-- Short task 1 --
In the forum post about choosing an MTL RTA, write out the stretch from "So what should" through "it, game over." word for word.
# # # # # # #
# What's a good, locally available MTL RTA?



## KB_314 (8/6/17)

My better half agreed to try an RTA. 
Her 2.5 year tank journey: Evod 1 to Protank Mini 3 to Nautilus Mini to Melo 3 (the small 2ml version) with 0.9ohm Ccells. 
She doesn't chain-vape or go through a lot of eliquid so the liquid tends to "sit" in the wicks a lot without too much action. That's not ideal with commercial coils where you can't replace the wick without replacing the coil. Plus, even on a new CCell, my RDA's, BF's, & RTA's deliver much, much better flavour. So she's agreed to give re-buildables a bash, where I will (always) build her coils and initially, I'll wick for her too.
So what should I get her? 
Reliability is very important - can't be too fiddly and can't be a known "leaker". If she has to tinker, that'll be it, game over. 
Must have good flavour. The Ccells aren't terrible but this has to be noticeably better. 
Must be good for MTL - Ideally, it should be designed for MTL. 
Eliquid capacity is not important. 2ml would be enough. I'd think a single coil would be better, but that's not vital either way. 
She has a 30w istick so low power would be good (although if it needs a little more power I'd part with one of my spare mods).
# # # # # # #
-- Short task 2 --
Turn the stretch of rows from the line containing "Open the Select Avatar chooser" through the line containing "click(x=133, y=277)" into a numbered list, skipping any blank lines.
# # # # # # #
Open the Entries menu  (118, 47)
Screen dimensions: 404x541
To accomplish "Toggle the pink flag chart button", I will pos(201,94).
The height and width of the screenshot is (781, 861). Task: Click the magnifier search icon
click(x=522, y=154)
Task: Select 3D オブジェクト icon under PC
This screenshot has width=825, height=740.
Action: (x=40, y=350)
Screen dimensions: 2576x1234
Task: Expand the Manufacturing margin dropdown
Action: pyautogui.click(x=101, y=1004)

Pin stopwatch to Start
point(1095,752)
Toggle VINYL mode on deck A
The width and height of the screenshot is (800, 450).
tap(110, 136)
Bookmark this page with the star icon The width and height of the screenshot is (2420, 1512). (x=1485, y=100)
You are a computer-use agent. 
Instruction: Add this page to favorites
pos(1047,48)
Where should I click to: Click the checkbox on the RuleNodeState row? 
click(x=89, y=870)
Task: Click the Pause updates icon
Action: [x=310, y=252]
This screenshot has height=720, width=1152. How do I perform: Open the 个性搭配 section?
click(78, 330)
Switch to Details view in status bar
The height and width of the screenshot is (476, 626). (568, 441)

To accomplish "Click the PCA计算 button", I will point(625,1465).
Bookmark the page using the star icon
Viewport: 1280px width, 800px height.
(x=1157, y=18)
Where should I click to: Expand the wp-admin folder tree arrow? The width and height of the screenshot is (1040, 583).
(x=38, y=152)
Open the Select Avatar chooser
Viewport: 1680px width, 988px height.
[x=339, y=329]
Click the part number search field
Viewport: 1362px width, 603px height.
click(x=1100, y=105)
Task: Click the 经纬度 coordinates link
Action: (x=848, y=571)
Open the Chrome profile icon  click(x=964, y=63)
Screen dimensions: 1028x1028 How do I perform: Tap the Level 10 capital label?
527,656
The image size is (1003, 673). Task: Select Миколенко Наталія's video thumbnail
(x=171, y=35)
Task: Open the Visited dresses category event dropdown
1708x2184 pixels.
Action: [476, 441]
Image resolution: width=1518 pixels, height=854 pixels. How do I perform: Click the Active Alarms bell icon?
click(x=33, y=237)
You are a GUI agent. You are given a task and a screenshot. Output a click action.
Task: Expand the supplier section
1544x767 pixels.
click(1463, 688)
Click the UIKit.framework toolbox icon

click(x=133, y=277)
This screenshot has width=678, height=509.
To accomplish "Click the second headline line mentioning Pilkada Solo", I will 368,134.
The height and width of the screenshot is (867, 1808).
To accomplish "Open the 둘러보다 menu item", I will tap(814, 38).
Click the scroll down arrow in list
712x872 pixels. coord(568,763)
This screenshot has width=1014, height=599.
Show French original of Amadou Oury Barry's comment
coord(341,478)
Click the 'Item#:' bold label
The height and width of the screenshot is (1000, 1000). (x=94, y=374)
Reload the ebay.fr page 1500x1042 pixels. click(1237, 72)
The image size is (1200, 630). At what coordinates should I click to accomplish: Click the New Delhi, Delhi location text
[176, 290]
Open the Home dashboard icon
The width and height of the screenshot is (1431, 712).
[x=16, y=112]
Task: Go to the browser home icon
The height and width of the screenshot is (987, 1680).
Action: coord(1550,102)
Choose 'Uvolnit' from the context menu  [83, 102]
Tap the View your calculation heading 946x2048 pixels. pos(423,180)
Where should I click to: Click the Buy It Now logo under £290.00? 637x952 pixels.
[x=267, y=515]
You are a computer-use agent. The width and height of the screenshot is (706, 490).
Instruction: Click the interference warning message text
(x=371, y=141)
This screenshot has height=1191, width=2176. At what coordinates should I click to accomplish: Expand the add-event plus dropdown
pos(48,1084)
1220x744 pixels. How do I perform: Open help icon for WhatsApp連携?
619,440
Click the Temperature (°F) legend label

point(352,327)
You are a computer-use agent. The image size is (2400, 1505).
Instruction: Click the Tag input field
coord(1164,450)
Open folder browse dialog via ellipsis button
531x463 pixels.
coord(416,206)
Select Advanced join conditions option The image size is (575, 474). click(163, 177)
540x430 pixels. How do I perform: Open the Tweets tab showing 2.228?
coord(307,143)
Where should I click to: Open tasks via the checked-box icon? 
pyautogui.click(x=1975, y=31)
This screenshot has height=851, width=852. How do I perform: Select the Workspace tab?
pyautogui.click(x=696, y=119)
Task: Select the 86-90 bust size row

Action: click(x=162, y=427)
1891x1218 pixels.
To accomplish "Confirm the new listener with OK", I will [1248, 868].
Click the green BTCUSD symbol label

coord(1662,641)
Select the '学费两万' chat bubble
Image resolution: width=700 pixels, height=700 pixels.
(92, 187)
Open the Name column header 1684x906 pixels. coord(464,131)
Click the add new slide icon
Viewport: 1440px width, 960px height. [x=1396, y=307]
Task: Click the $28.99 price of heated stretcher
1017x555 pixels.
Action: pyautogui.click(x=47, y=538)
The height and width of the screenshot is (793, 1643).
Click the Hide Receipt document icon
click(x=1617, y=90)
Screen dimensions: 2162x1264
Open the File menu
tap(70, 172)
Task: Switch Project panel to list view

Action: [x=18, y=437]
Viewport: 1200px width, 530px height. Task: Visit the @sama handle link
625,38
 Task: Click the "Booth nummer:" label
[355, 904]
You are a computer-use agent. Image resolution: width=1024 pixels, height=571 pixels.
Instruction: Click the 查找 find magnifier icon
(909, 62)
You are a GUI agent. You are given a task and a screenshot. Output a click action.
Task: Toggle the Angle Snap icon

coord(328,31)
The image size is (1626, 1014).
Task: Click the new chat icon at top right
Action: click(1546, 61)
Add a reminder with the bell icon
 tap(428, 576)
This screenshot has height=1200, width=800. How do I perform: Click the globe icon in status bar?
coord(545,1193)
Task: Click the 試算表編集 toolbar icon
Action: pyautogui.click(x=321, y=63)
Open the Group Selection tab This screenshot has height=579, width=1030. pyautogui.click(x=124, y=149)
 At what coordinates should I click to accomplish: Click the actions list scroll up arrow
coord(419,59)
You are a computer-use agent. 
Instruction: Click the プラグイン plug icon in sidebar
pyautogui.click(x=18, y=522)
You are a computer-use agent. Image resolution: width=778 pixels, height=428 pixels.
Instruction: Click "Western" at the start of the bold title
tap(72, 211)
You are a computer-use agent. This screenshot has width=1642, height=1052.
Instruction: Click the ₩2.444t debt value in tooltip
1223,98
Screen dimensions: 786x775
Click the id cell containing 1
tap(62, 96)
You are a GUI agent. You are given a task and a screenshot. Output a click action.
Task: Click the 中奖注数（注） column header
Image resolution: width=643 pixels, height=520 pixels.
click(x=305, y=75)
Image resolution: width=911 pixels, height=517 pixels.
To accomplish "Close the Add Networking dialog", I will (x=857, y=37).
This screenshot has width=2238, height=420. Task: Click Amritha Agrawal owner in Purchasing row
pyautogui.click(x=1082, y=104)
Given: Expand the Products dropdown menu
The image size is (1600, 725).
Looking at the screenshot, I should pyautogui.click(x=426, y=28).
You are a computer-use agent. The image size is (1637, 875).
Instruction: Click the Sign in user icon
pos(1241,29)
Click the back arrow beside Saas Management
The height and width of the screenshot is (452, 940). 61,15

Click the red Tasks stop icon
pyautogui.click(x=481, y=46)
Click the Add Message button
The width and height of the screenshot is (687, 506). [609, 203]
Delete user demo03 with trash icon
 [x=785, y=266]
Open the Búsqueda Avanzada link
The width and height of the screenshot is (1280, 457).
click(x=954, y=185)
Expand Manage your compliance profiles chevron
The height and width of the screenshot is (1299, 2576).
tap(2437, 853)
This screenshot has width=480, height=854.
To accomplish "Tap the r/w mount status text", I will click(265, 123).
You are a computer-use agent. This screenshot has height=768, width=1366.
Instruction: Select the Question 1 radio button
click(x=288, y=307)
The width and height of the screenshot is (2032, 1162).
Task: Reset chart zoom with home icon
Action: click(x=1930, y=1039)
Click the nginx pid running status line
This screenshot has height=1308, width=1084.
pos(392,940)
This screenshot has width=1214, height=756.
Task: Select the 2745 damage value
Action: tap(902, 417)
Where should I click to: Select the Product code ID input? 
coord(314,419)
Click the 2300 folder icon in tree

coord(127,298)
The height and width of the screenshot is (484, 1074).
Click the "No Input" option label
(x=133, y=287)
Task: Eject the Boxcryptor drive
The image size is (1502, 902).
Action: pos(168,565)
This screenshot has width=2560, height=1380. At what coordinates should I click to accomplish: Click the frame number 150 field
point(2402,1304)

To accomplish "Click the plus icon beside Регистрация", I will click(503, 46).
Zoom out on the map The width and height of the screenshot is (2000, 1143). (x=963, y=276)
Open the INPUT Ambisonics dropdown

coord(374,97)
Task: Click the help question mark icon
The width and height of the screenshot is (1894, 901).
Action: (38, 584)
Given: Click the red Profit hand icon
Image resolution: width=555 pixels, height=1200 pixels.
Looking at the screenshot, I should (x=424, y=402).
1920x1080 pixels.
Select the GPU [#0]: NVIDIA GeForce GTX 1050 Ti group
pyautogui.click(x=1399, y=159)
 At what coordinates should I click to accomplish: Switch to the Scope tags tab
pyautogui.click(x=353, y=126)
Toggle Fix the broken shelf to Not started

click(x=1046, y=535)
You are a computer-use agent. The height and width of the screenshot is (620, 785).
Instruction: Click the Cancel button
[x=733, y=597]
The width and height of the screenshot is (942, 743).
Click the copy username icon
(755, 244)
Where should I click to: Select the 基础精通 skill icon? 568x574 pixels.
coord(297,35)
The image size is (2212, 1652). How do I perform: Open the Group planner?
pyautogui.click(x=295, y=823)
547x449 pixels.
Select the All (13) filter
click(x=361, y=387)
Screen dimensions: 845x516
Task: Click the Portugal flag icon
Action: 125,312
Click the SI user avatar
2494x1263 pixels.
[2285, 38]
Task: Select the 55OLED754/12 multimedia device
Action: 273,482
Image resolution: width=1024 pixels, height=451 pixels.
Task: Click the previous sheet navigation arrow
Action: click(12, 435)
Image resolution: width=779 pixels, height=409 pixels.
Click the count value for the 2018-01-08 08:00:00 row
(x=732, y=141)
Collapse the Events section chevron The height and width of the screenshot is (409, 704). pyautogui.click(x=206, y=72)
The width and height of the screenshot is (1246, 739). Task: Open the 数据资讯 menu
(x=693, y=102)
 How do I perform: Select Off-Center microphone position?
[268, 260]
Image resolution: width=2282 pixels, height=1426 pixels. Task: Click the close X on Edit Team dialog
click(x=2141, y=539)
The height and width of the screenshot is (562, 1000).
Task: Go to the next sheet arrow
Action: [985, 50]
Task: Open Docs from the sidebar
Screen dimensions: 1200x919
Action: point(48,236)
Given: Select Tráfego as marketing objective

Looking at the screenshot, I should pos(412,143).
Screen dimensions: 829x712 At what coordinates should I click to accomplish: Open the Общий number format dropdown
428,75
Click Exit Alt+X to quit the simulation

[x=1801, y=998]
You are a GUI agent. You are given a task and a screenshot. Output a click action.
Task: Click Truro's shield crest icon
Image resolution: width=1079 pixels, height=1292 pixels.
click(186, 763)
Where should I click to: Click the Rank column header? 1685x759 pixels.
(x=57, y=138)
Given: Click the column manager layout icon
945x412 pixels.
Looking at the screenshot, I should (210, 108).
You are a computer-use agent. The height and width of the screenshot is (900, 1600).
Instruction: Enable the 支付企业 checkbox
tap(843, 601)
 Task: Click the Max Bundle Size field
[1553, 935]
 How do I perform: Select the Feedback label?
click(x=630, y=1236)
# # # # # # #
-- Full answer 1 --
So what should I get her? 
Reliability is very important - can't be too fiddly and can't be a known "leaker". If she has to tinker, that'll be it, game over.

-- Full answer 2 --
1. Open the Select Avatar chooser
2. Viewport: 1680px width, 988px height.
3. [x=339, y=329]
4. Click the part number search field
5. Viewport: 1362px width, 603px height.
6. click(x=1100, y=105)
7. Task: Click the 经纬度 coordinates link
8. Action: (x=848, y=571)
9. Open the Chrome profile icon  click(x=964, y=63)
10. Screen dimensions: 1028x1028 How do I perform: Tap the Level 10 capital label?
11. 527,656
12. The image size is (1003, 673). Task: Select Миколенко Наталія's video thumbnail
13. (x=171, y=35)
14. Task: Open the Visited dresses category event dropdown
15. 1708x2184 pixels.
16. Action: [476, 441]
17. Image resolution: width=1518 pixels, height=854 pixels. How do I perform: Click the Active Alarms bell icon?
18. click(x=33, y=237)
19. You are a GUI agent. You are given a task and a screenshot. Output a click action.
20. Task: Expand the supplier section
21. 1544x767 pixels.
22. click(1463, 688)
23. Click the UIKit.framework toolbox icon
24. click(x=133, y=277)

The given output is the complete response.